BookmarkSubscribeRSS Feed
whajjar71
Calcite | Level 5

I am new to the SAS community and appreciate any help you can provide.

I have 9 variables - H1 ... H9.  I need to create new variables with the sums of each possible combination of those original 9.

Does anyone have code to complete that task?  Thanks!

10 REPLIES 10
mkeintz
PROC Star

I take it you want all 2-element sums, 3-elements sums, .... 9-element sum, right?

 

You could do some nested loops in a data step, but I'd suggest using PROC SUMMARY to generate a data set with all the combinations (from 1-way "combination" to 9-way).  Then read that data set and calculate hsum in a single assignment:

 

data have;
  id=1;
  array h {9} (1,2,4,8,16,32,64,128,256);
  output;
  id=2;
  do i=1 to 9;  h{i}=2*h{i};end;
  output;
run;

proc summary data=have (keep=id h1-h9 ) completetypes noprint missing chartype ;
  by id;
  class h1-h9  ;
  output out=need / ways;
  ways 1 to 9;
run;

data want;
  set need (drop=_freq_);
  hsum=sum(of h1-h9);
run;

 

 

Dataset NEED will have, for each ID, 511 observations (=2**9 - 1) with each possible combination of H values.  It will also have variables _WAY_  (1 for 1-way combo, 2 for 2-way combo, etc), and _TYPE_.  _TYPE_ will be a 9-digit strings of 1's and 0's corresponding to which H vars are present or missing.

 

In this particular example HSUM will have every integer value from 1 to 511 for ID=1.   For ID=2, hsum will have every even value from 2 to 1022.

--------------------------
The hash OUTPUT method will overwrite a SAS data set, but not append.
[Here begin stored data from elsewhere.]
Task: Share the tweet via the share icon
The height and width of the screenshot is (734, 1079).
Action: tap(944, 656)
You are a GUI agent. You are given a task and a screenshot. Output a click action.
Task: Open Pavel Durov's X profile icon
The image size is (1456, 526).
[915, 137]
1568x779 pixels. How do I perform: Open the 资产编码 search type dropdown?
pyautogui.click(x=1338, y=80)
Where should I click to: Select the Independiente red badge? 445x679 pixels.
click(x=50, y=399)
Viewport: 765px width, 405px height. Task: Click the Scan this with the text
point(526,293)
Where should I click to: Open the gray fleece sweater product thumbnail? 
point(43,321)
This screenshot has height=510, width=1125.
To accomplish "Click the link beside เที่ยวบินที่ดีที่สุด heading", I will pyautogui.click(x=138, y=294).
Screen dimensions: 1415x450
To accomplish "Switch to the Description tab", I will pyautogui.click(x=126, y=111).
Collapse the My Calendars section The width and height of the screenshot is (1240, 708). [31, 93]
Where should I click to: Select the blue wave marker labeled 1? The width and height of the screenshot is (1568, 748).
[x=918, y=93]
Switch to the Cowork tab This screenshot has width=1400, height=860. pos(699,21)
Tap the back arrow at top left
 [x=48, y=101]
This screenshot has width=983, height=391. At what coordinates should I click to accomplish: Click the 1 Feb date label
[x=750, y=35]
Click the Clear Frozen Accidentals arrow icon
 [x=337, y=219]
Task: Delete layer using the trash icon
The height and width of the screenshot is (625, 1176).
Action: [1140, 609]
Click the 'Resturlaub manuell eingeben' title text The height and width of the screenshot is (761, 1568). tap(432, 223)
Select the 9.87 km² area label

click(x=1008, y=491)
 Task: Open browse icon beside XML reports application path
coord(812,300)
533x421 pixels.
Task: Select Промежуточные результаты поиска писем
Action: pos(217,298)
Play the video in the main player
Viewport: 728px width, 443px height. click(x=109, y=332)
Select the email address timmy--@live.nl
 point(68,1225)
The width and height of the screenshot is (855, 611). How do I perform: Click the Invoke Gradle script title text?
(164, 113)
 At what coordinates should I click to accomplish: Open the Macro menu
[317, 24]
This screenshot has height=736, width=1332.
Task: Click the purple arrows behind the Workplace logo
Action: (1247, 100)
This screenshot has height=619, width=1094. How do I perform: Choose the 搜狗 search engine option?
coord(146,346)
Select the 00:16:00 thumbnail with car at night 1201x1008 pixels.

That can be costly. Consider voting for Add a HASH object method which would append a hash object to an existing SAS data set

Would enabling PROC SORT to simultaneously output multiple datasets be useful? Then vote for
Allow PROC SORT to output multiple datasets

--------------------------
whajjar71
Calcite | Level 5

Thanks for the response.  One clarification .... I need to execute these summations across all 10,000 observations.

Does that change the code / process having more than one row?

mkeintz
PROC Star

If you take a close look at my example, you'll see that it treats 2 rows, not just one.

 

 

But the requirement of this approach is that you need some identifier variable(s) to uniquely identify each row.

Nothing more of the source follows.